Identification of biological processes and genes for gestational diabetes mellitus

Abstract

Aim: Gestational diabetes mellitus (GDM) is one of the most usual complications of pregnancy, while the correlations between genes and their known biological processes need to be further elucidated. Methods: In the current study, microarray data GSE2956 containing a list of 435 significantly modified genes (differentially expressed genes, DEGs) were used. Genes that correspond to official gene symbols were chosen and were functional annotated for Gene Ontology (GO) and pathway analyses (p ≤ 0.05). Then, the protein–protein interaction (PPI) network and the sub network were constructed and analyzed (combined score ≥0.4). Results: A total of 405 DEGs including 239 up-regulated and 166 down-regulated genes were screened, and they were found mainly related to adhesion and motion, stimulus–response, and wound healing, etc.
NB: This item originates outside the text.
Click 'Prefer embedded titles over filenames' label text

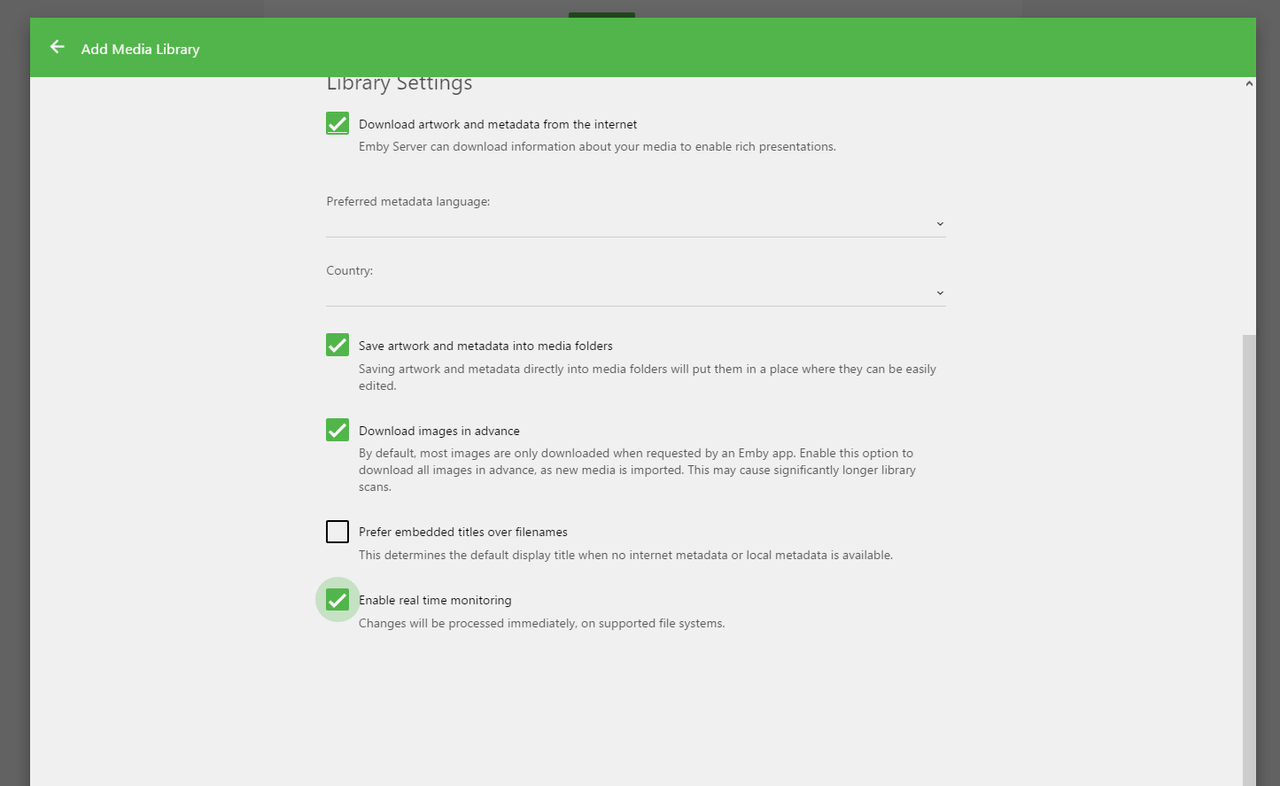pos(463,532)
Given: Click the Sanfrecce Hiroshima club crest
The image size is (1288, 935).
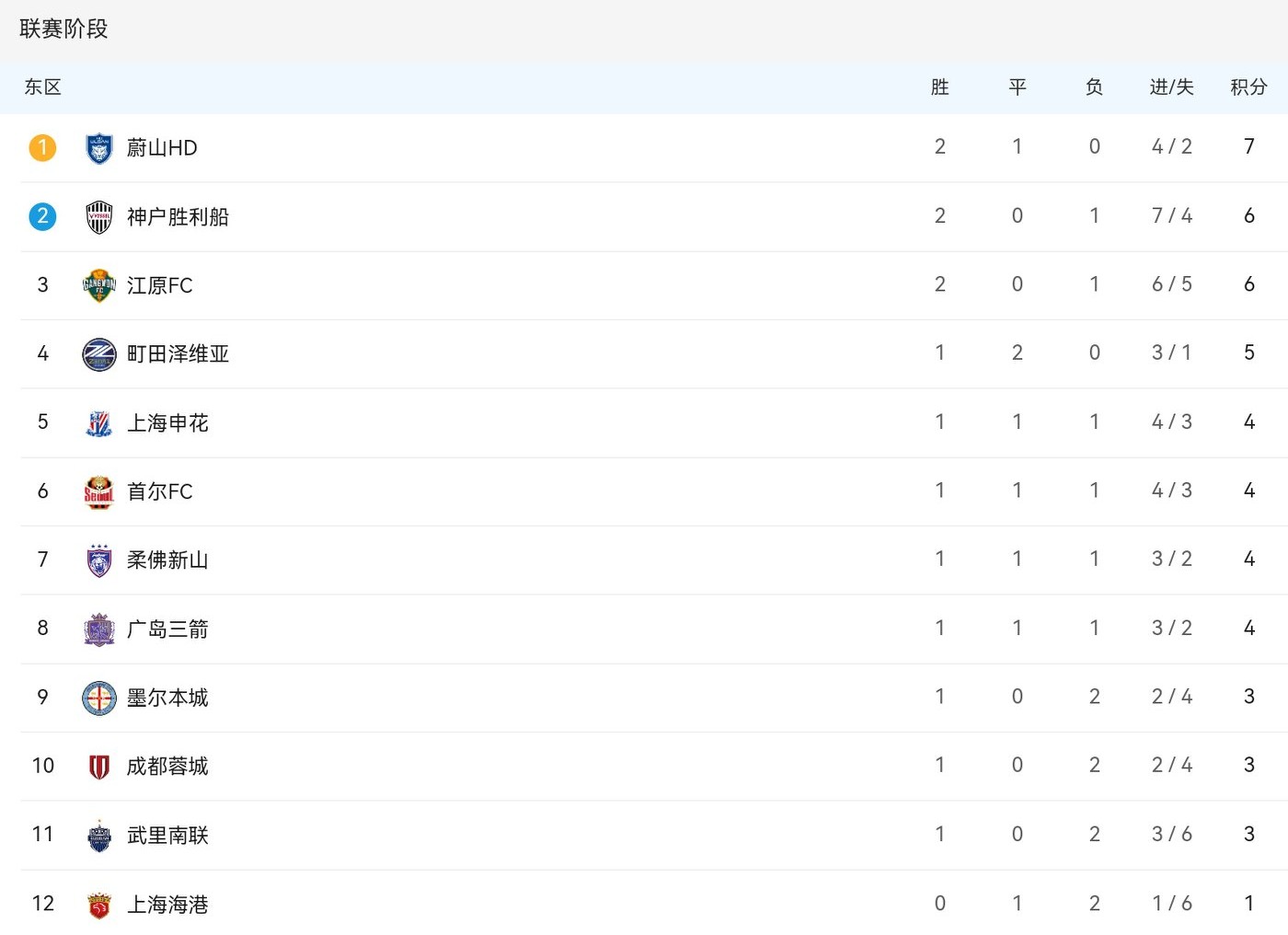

Besides, a PPI network containing 217 nodes and 644 lines was obtained. Hub genes including fibronectin 1 (FN1) and insulin-like growth factor 1 (IGF1) were down-regulated, and leptin (LEP) and calmodulin 1 (CALM1) were up-regulated. Three modules in the PPI network were mined and similar functional terms enriched by DEGs of these modules were obtained. Conclusion: GO terms relevant to translation and metabolic process and their related genes CREB1, ribosomal proteins and LEP, still the inflammation-related proteins (e.g., IGF1 and CALM1) and cell adhesion-related protein FN1 may work together and be essential for GDM. This study provides insight into the cooperative interactions of metabolism and immune responses and the pathogenesis of GDM.